Another potential pitfall is that you’re likely to encounter teams that refuse to pick a tank or healer character, despite prompts on the character selection screen warning of poor lineup choices. While victory is very possible with a full team of Assault characters, it’s not very likely; I found myself having to play Support or Tank multiple games in a row to remain competitive. Every role is fun to play, but variety is the spice of this game and it can get a bit frustrating to be forced into a specific role repeatedly.
Furthermore, despite the top-notch job balancing heroes, on some maps it is very easy for a defending team to fill their ranks with a specific hero and more or less completely block out the opposition. For instance, Torbjörn is a defensive character that can build a powerful turret, very much akin to Team Fortress 2’s Engineer. One or two Torbjörns can easily be countered with a handy sniping character, but on the Volskala Industries map a team with 5 Torbjörns can cover pretty much every angle of attack with deadly crossfire. Perhaps it’s not a great idea to allow more than two players the same hero on the same team in public matches.
Fortunately that’s not a problem on most of the maps you’ll be shooting apart. Each level is carefully designed to accommodate each of the 21 heroes’ play styles, and although some individuals end up especially suited to certain maps it’s an incredibly impressive feat on Blizzard’s part. Not only is there a grand variety in pathing and layout, but each place is as visually and culturally distinct as the heroes themselves. In a game that solely revolves around competitive play, it’s great to take in slices of London, Route 66, Gibraltar, Egypt and more within each session.

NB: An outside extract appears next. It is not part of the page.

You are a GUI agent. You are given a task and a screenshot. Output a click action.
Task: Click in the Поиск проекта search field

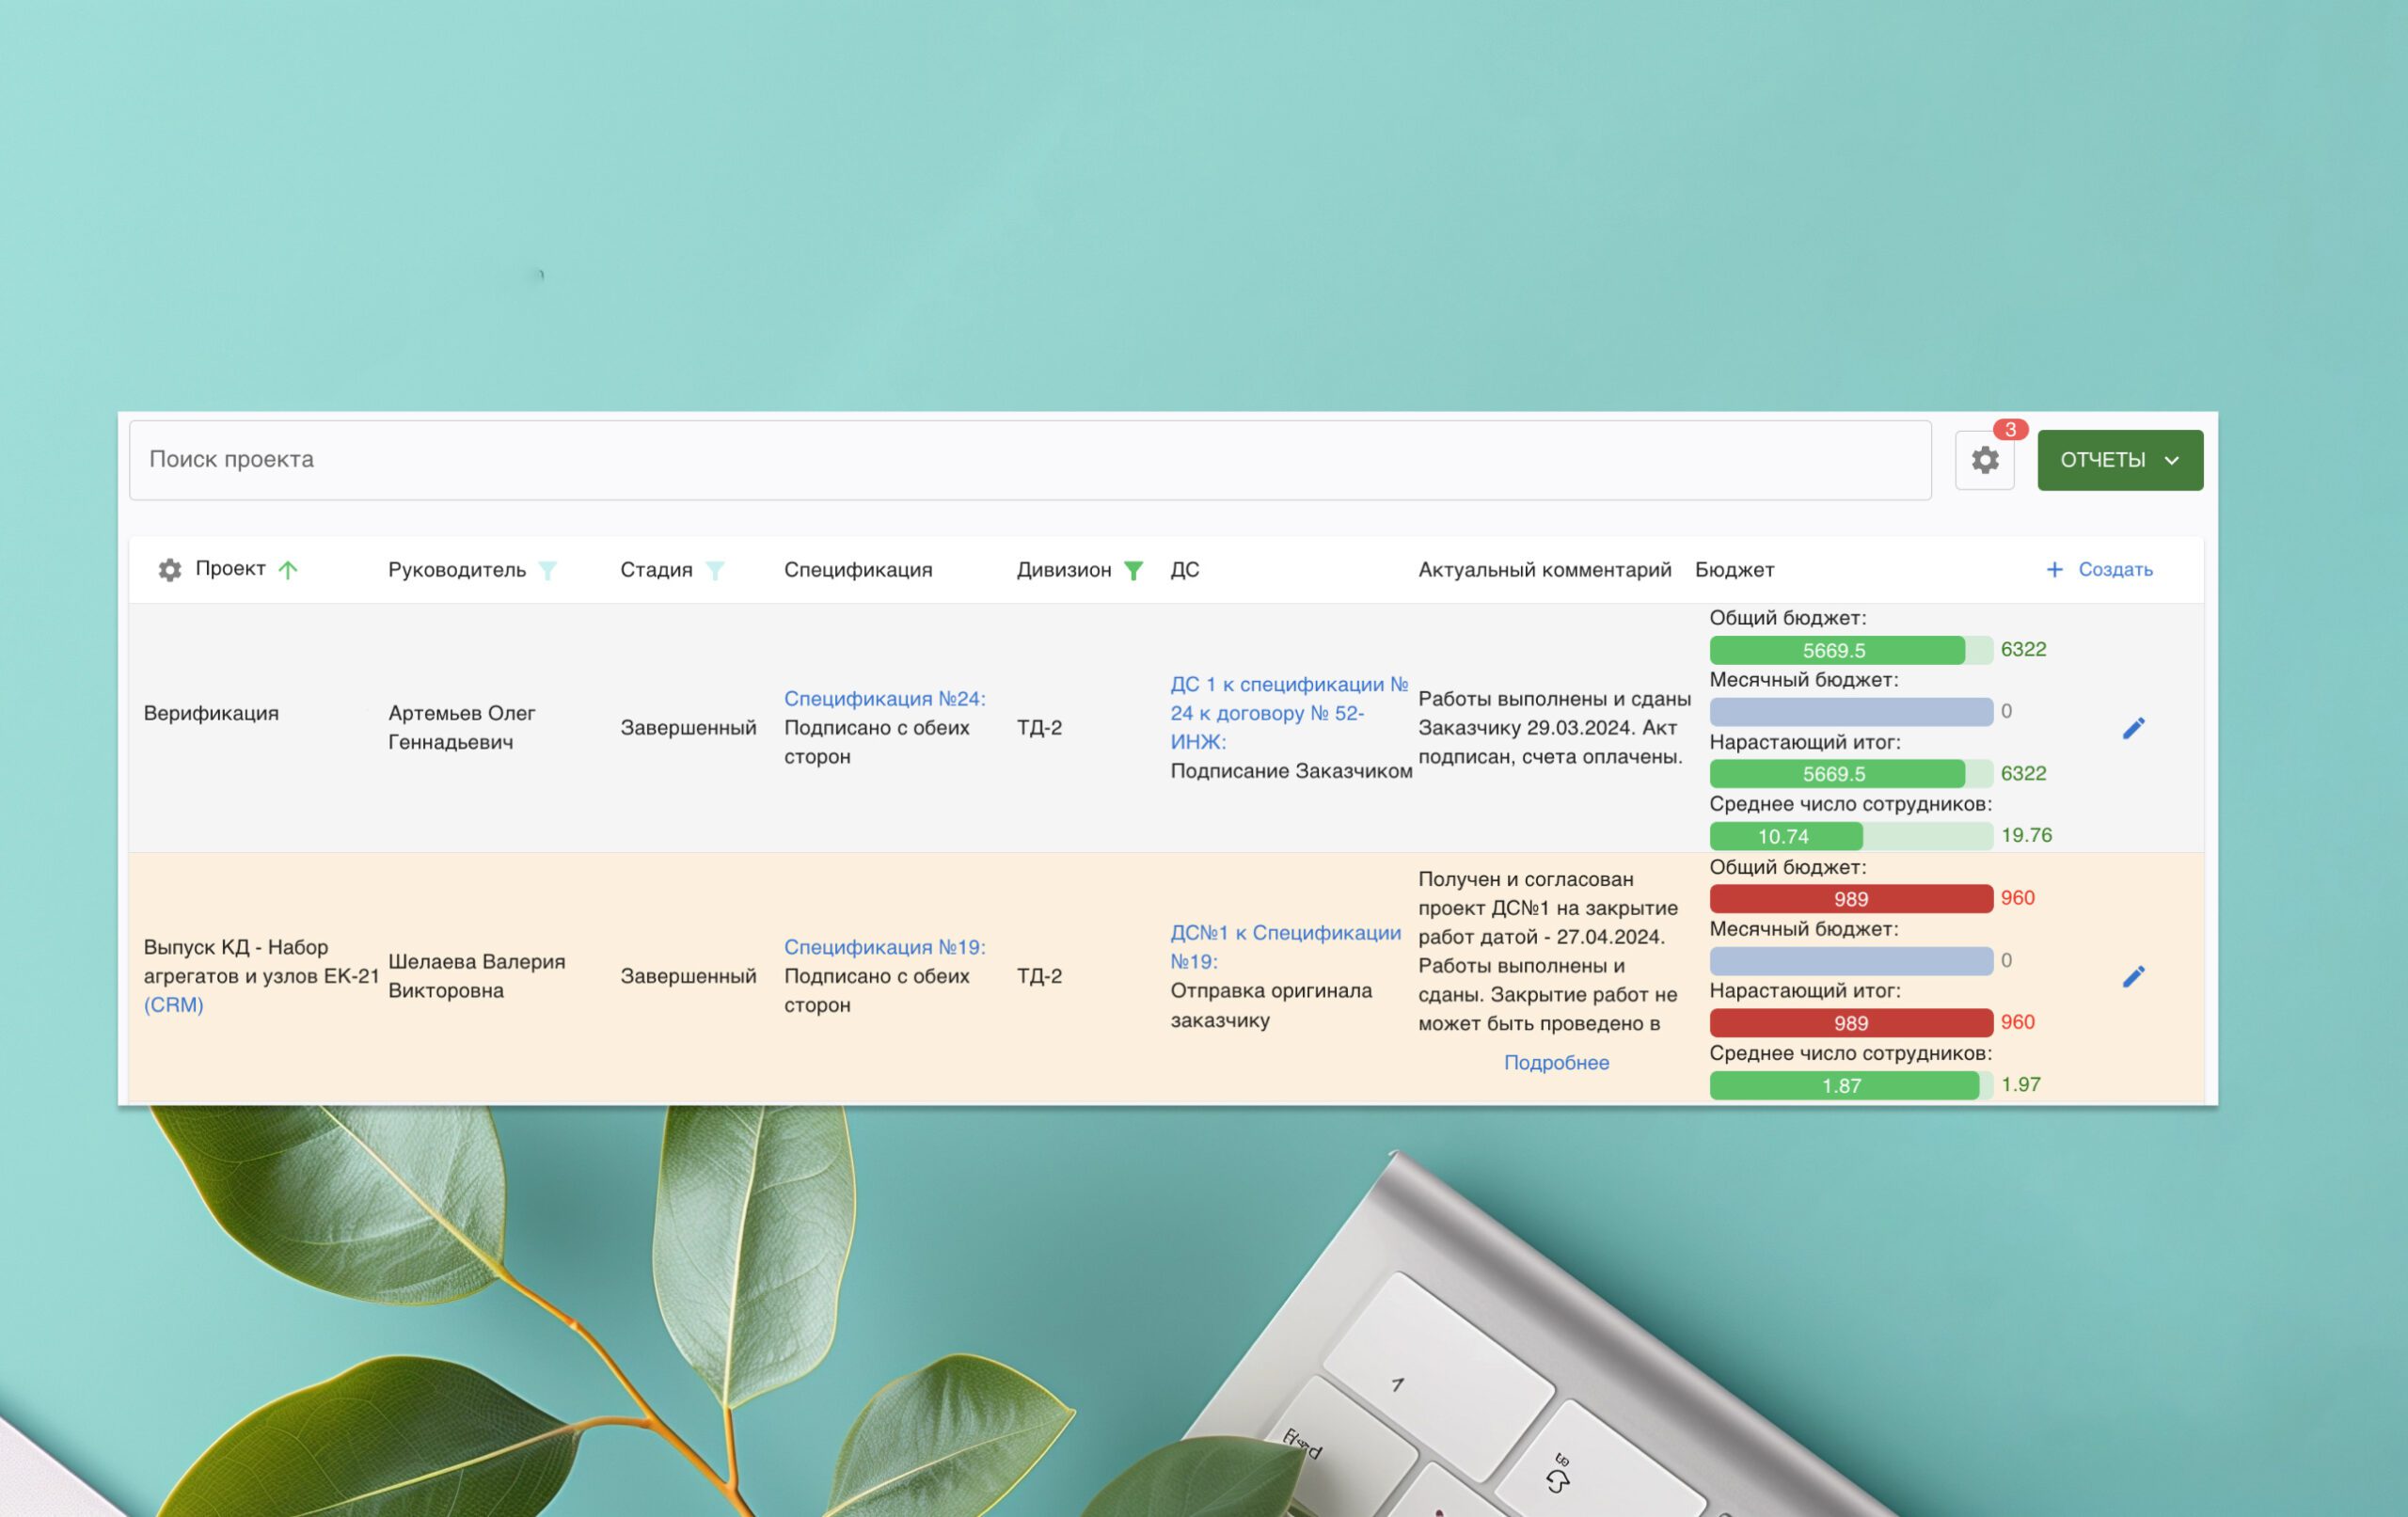coord(1030,460)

As you leap, slice, and otherwise tear up maps in competitive multiplayer, you’ll gain XP for your efforts to level up. Each level gained unlocks a new loot box, which will yield four randomised cosmetic items of variable rarity. These range from emotes and voice lines to new skins for your characters- the rarest of which go beyond a simple palette swap to reimagine the hero quite drastically. Unlocking loot boxes gets downright addictive, and I’ve often found the pull to play just one more game in order to get at another pull of the bandit’s arm. You can buy loot boxes, too, if you want to build up aesthetic options faster. While this system is undoubtedly satisfying- it’s really great when you land an awesome legendary skin for a beloved character- the growing distance between level-ups as you progress has the potential to make it really hard to resist just caving in to those microtransactions. It’s just a little bit too good at locking you into the reward of new loot, and on balance I think the system is insidious. Undoubtedly the game is worth full price, but this is just plain cheeky- even if the loot is purely cosmetic.
Still, Overwatch is a mighty fine game with fun and variety in spades. If regular games in Quick Match start to feel too bland, there’s plenty of flavour to be found in the Weekly Brawl, a game mode that switches each week. This opening week featured the Arcade Mode, in which each hero’s health is doubled while regular and Ultimate ability cooldowns are severely reduced. I was surprised at how this changed the flow of play, with certain heroes coming into the spotlight especially empowered by the alterations while established powerhouses were considerably less appealing. This kind of weekly shake-up is precisely what this game needs, and I’m very excited to see how future events shuffle the status quo.
Blizzard has knocked it out of the park on this one. All of their history building casts of compelling characters, accommodating diverse playstyles, and tightening every knut and bolt of the resulting mad machine has somehow translated to a splendid FPS debut. Overwatch is a compelling, polished, and overwhelmingly fresh experience. Most importantly, it’s a total blast to play.